By default, you have an 8M LRU cache with LevelDB and all reads use that cache, for look-ups and also for updating with newly read values. So, you can have a lot of cache-thrash unless you're reading the same values again and again.

But, there is a fillCache (boolean) option for read operations (both get() and createReadStream() and its variations). So you can set this to false where you know you won't be needing fast access to those entries again and you don't want to push out other entries from the LRU.

So caching strategies can be separate for different types of data and are not a strong reason to keep things in a separate data store.

I always recommend that you should tinker with the cacheSize option when you're using LevelDB, it can be as large as you want to fit in the available memory of your machine. As a rule of thumb, somewhere between 2/3 and 3/4 of the available memory should be a maximum if you can afford it.

Consider though what happens if you are using separate LevelDB stores, you now have to deal with juggling cacheSize between the stores. Often, you're probably going to be best served by having a single, large cache that can operate across all your data types and let the normal behaviour of your application determine what gets cached with occasional reliance on 'fillCache': false to fine-tune.

Consistency

As I discussed in my LXJS talk, the atomic batch is an important primitive for building solid database functionality with inherent consistency. When you're using sublevel, even though you have what operate like separate LevelUP instances for each sublevel, you still get to perform atomic batch operations between sublevels. Consider indexing where you may have a primary sublevel for the entries you're writing and a secondary sublevel for the indexing data used to reference the primary data for lookups. If you're running these as separate stores then you lose the benefits of the atomic batch, you just can't perform multiple operations with guaranteed consistency.

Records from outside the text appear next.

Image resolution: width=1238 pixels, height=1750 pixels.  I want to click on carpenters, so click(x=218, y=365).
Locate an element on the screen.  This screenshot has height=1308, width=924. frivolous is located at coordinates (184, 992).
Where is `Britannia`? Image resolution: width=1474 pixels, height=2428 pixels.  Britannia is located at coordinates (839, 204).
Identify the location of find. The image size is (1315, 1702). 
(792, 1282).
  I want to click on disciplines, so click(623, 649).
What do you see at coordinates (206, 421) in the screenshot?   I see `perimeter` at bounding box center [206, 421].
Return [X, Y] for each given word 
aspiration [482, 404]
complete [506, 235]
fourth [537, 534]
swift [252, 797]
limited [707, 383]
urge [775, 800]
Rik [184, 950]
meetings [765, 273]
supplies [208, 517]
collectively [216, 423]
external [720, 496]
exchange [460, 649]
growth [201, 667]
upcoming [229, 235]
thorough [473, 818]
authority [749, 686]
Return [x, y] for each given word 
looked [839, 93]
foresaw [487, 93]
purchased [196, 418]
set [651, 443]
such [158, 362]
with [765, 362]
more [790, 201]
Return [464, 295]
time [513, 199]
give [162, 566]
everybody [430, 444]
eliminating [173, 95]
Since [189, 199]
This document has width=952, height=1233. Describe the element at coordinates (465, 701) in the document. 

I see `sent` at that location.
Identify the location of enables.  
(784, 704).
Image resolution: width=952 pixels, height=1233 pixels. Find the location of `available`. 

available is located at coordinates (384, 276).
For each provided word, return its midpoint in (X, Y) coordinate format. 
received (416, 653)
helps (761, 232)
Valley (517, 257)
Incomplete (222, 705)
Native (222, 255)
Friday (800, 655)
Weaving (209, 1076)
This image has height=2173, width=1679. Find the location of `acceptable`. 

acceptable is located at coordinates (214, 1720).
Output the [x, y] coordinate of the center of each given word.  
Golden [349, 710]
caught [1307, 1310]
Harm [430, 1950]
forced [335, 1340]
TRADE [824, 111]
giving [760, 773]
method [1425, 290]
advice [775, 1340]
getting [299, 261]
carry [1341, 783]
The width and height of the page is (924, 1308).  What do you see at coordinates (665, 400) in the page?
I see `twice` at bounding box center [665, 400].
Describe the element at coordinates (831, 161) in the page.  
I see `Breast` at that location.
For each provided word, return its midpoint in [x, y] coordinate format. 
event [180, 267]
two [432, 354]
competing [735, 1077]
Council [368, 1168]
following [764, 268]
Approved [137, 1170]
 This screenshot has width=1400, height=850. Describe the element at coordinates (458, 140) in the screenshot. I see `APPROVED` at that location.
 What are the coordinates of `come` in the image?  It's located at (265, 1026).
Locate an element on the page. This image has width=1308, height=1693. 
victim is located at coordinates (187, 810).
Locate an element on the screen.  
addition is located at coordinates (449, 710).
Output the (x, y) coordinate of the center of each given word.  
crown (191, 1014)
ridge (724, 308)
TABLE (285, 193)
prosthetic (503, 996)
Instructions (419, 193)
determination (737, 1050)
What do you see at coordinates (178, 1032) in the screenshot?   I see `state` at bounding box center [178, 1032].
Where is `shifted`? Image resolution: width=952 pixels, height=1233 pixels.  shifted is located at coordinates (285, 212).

Try and keep the atomic batch in mind when building your application, instead of accepting the possibility of inconsistent state, use the batch to keep consistency.

Back-end flexibility

OK, this one is a bit left-field, but remember that LevelUP is back-end-agnostic. It's inspired by LevelDB but it doesn't have to be Google's LevelDB that's storing data for you. It could be Basho's fork or HyperLevelDB. It could even be LMDB or something a little crazy like MemDOWN or mysqlDOWN!

If you're at all concerned about performance, and most people claim to be even though they're not building performance-critical applications, then you should be benchmarking your particular workload against your storage system. Each of the back-ends for LevelUP have different performance characteristics and different trade-offs that you need to understand and test against your needs. You may find that one back-end works for one kind of data in your application and another back-end works for another.

Summary

The TL;DR is: in most cases, a single LevelDB store is generally preferable unless you have a real reason for having separate ones.

Have I missed any considerations that you've come across when making this choice? Let me know in the comments.